───── Extracted entries

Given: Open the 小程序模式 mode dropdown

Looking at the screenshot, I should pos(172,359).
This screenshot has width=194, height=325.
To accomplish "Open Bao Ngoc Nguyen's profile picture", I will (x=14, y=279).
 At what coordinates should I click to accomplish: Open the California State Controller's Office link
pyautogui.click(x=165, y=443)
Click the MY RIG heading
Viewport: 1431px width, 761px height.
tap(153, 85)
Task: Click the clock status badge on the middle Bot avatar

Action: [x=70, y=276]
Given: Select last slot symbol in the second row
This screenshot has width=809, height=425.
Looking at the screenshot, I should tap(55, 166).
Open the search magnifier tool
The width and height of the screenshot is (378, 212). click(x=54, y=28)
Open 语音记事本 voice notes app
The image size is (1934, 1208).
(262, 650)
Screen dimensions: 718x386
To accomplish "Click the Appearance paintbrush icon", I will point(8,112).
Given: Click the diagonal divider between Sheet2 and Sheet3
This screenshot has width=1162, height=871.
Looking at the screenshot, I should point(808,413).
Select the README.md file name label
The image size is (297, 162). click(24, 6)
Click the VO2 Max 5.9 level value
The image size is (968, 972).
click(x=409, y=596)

──────────

Problem -> Reproduce each of the items above line for line, keeping every character unchanged.

Final answer ->
Given: Open the 小程序模式 mode dropdown

Looking at the screenshot, I should pos(172,359).
This screenshot has width=194, height=325.
To accomplish "Open Bao Ngoc Nguyen's profile picture", I will (x=14, y=279).
 At what coordinates should I click to accomplish: Open the California State Controller's Office link
pyautogui.click(x=165, y=443)
Click the MY RIG heading
Viewport: 1431px width, 761px height.
tap(153, 85)
Task: Click the clock status badge on the middle Bot avatar

Action: [x=70, y=276]
Given: Select last slot symbol in the second row
This screenshot has width=809, height=425.
Looking at the screenshot, I should tap(55, 166).
Open the search magnifier tool
The width and height of the screenshot is (378, 212). click(x=54, y=28)
Open 语音记事本 voice notes app
The image size is (1934, 1208).
(262, 650)
Screen dimensions: 718x386
To accomplish "Click the Appearance paintbrush icon", I will point(8,112).
Given: Click the diagonal divider between Sheet2 and Sheet3
This screenshot has width=1162, height=871.
Looking at the screenshot, I should point(808,413).
Select the README.md file name label
The image size is (297, 162). click(24, 6)
Click the VO2 Max 5.9 level value
The image size is (968, 972).
click(x=409, y=596)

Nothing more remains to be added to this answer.